La page en persan du Département d’État américain sur la plateforme sociale X a critiqué la politique de gestion de l’eau du régime iranien, affirmant que la crise actuelle n’est pas seulement due à la sécheresse, mais aussi à des décennies de mauvaise gestion et de politiques inefficaces. Parallèlement, Massoud Pezeshkian, l’actuel président iranien, a déclaré que les futurs conflits porteront sur l’eau.
Dans un message publié le jeudi 20 novembre, la page en persan du Département d’État américain a indiqué que les responsables du régime iranien ont ignoré pendant des années les avertissements des experts et retardé les réformes urgentes nécessaires à la durabilité de l’approvisionnement en eau. Ils perturbent désormais la vie de millions de personnes par des politiques telles que le rationnement de l’eau.
Le département d’État américain a souligné que cette crise « n’était pas inévitable » et qu’elle est la conséquence directe d’un régime qui a sacrifié les ressources naturelles et les écosystèmes iraniens à ses propres intérêts politiques, et dont le peuple iranien paie aujourd’hui le prix.
Parallèlement, Massoud Pezeshkian, président du régime iranien, a déclaré lors d’un déplacement dans la province de Qazvin : « Aujourd’hui, le conflit porte sur l’eau. Lorsque nous avons proposé de déplacer la capitale, nous n’avions pas le budget nécessaire ; si nous l’avions eu, cela aurait peut-être été possible, mais même alors, on nous a dit que ce n’était pas faisable. Or, la réalité est que nous n’avons plus le choix ; c’est une nécessité. »
Pezechkian, évoquant l’affaissement du sol de trente centimètres et le qualifiant de « catastrophe », a mis en garde contre la négligence de la protection de l’environnement et la mauvaise gestion des ressources en eau.
Il a ajouté : « Nous pouvons agrandir Téhéran, mais nous ne pouvons pas résoudre son problème d’eau. »
Pezeshkian a poursuivi : « On peut acheminer l’eau du golfe Persique, mais chaque mètre cube coûte environ 5 millions de rials. Est-il logique de payer une telle somme pour un mètre cube d’eau ? Quelle logique justifie cela ?»
Le 6 novembre, lors d’un déplacement dans la province du Kurdistan, il a également averti que si la pluie ne tombait pas en décembre, l’eau serait rationnée à Téhéran et que, si la pluie persistait, la ville devrait être évacuée.
En réponse à ces déclarations, Reza Haji Karim, président de la Fédération iranienne de l’industrie de l’eau, a souligné que la situation de l’eau dans la capitale était « plus préoccupante » que ne le laissaient entendre les propos de Pezeshkian et « plus alarmante » que ne le laissaient entendre les statistiques officielles.

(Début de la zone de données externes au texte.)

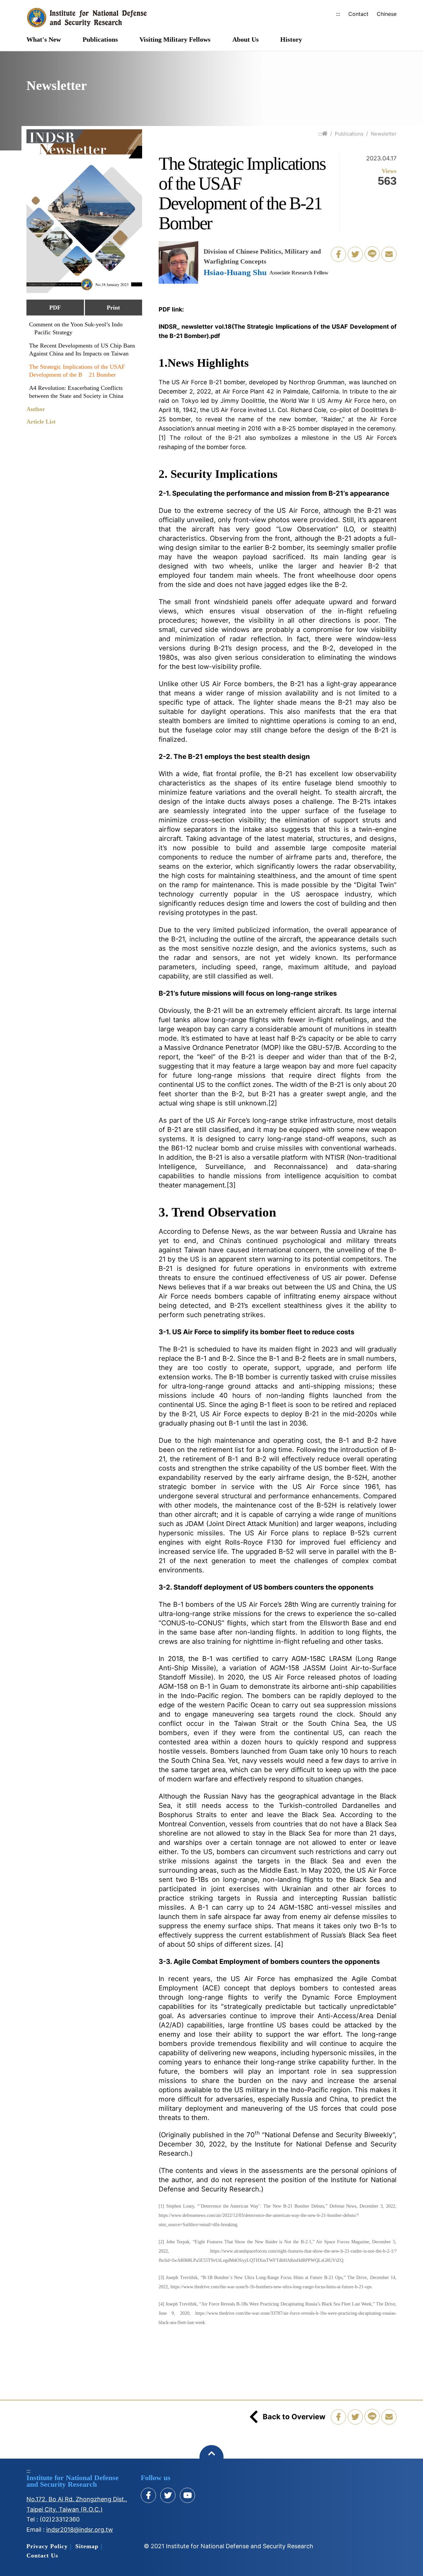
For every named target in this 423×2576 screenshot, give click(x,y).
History (291, 39)
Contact (358, 14)
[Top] (212, 2457)
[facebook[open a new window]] (148, 2495)
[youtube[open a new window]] (187, 2495)
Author (35, 409)
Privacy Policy (47, 2546)
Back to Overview (294, 2416)
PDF (55, 307)
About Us (245, 39)
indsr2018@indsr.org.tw (79, 2529)
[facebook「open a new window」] (338, 254)
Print (113, 307)
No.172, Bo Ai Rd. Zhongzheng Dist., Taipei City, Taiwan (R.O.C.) (76, 2504)
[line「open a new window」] (372, 254)
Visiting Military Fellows (175, 39)
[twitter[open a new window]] (167, 2495)
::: (338, 14)
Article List (41, 421)
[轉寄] (389, 254)
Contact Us (42, 2555)
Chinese (387, 14)
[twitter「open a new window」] (355, 254)
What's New (43, 39)
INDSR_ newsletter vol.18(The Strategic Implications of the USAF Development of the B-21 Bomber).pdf (278, 331)
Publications (100, 39)
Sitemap (86, 2546)
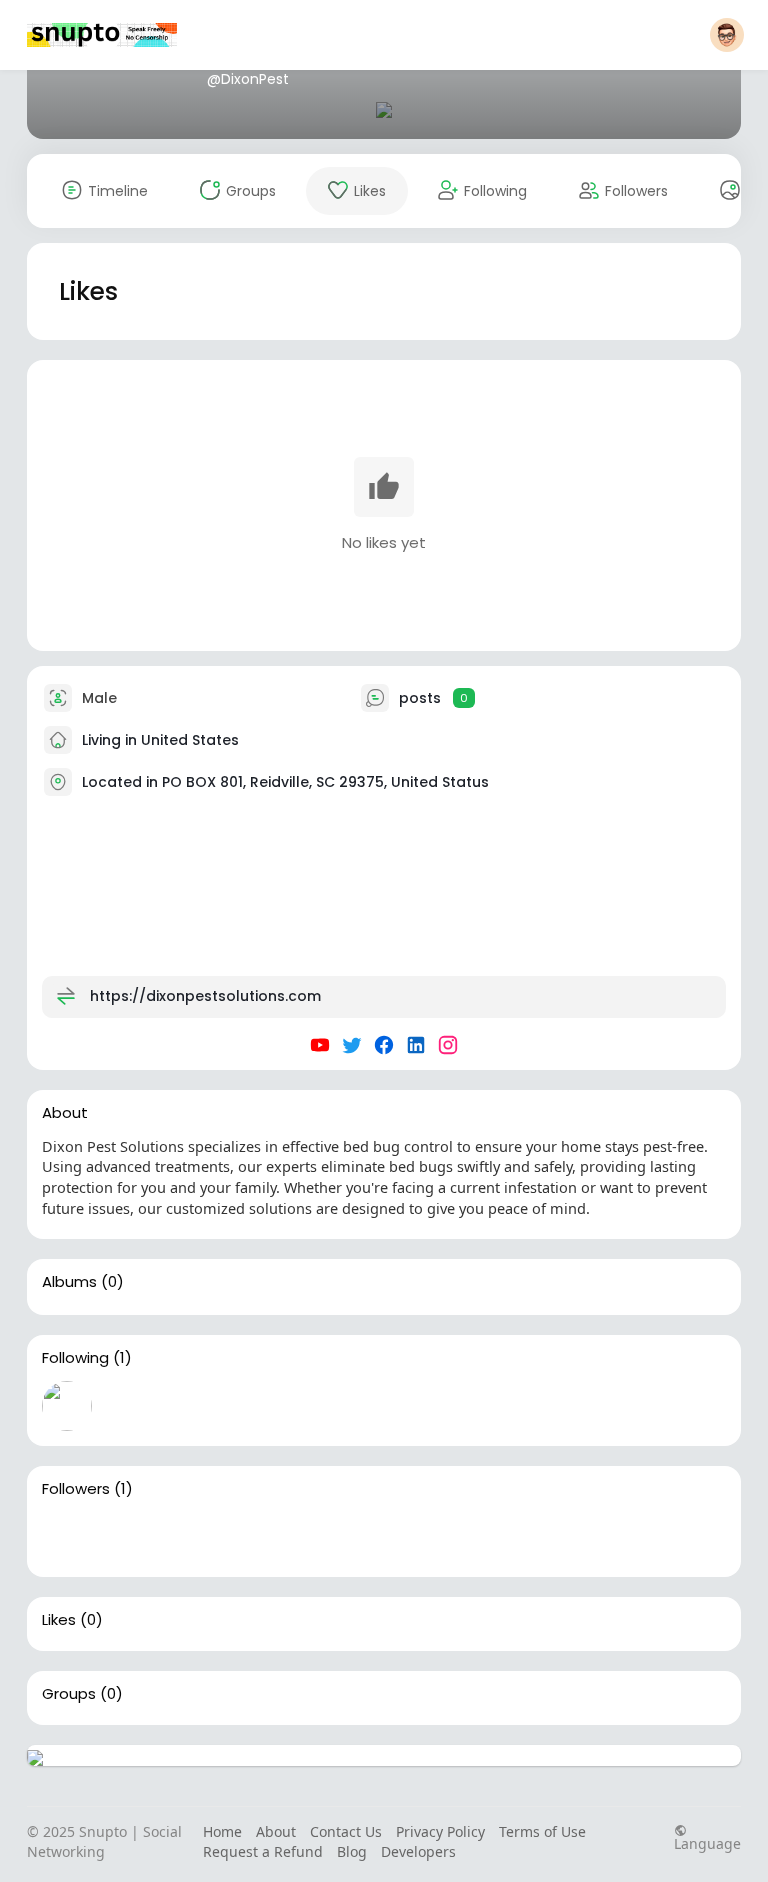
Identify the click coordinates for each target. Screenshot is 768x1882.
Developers (418, 1851)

Parallèlement, face à l’aggravation de la crise de l’eau dans tout le pays, la Compagnie des eaux et des eaux usées de la province de Téhéran a annoncé le 20 novembre qu’en raison de graves pénuries d’eau et des sécheresses récentes, l’approvisionnement en eau des gros consommateurs serait interrompu pendant 12 à 24 heures.
Dans le même temps, Behnam Bakhshi, directeur des relations publiques de la Compagnie des eaux et des eaux usées de Téhéran, a déclaré que six années consécutives de sécheresse avaient fait basculer la province d’une situation de « sensibilité à l’eau » à une « alerte rouge ».

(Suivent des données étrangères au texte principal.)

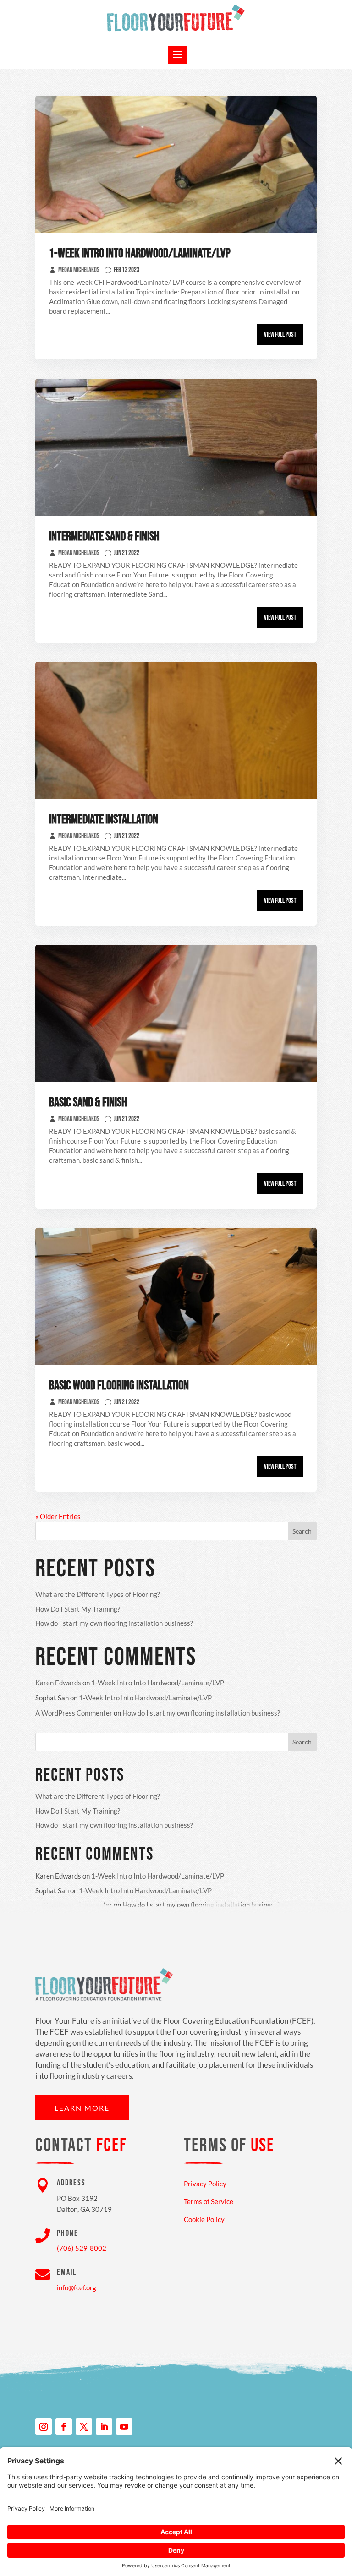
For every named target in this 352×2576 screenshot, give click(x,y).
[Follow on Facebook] (63, 2426)
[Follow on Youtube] (124, 2426)
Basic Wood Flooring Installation (119, 1385)
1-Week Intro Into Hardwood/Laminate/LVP (140, 253)
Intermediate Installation (103, 819)
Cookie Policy (204, 2219)
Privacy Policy (205, 2183)
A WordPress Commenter (73, 1713)
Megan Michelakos (78, 270)
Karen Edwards (58, 1682)
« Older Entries (58, 1516)
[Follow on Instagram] (43, 2426)
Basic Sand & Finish (88, 1102)
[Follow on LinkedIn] (104, 2426)
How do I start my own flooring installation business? (114, 1623)
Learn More (82, 2107)
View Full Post (280, 334)
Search (302, 1531)
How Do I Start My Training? (77, 1609)
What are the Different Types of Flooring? (97, 1594)
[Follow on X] (84, 2426)
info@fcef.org (76, 2287)
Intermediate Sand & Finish (104, 536)
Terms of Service (208, 2201)
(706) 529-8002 (81, 2248)
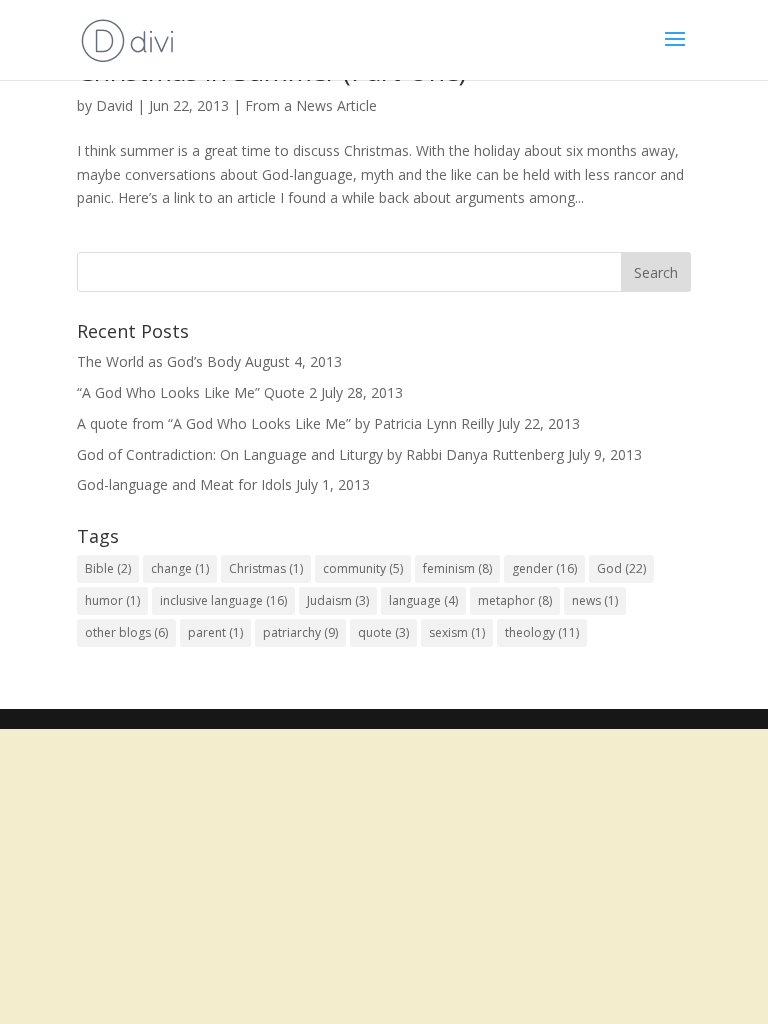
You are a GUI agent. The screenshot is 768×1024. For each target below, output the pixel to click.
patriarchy (300, 632)
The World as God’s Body (159, 361)
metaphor (515, 600)
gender (544, 568)
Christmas (266, 568)
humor (112, 600)
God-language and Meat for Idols (184, 484)
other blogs (126, 632)
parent (215, 632)
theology (542, 632)
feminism (457, 568)
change (180, 568)
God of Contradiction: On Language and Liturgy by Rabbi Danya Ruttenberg (320, 454)
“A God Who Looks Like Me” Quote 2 (197, 392)
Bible (108, 568)
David (114, 105)
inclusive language (223, 600)
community (363, 568)
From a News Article (311, 105)
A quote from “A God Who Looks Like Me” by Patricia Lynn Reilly (285, 423)
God (621, 568)
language (423, 600)
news (595, 600)
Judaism (338, 600)
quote (383, 632)
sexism (457, 632)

Il a estimé que pour sortir Téhéran de la pénurie d’eau actuelle, il était indispensable que les citoyens adoptent une « consommation intelligente, équitable et durable », appelant à une réduction de 10 % de la consommation d’eau et à l’installation de dispositifs permettant de réduire cette consommation.
Ces derniers mois, face à l’aggravation de la crise de l’eau et à l’incapacité du régime à gérer les ressources, les responsables iraniens ont multiplié les accusations contre la population, mettant en garde contre la baisse des réserves des barrages et exhortant les citoyens à « économiser l’eau ».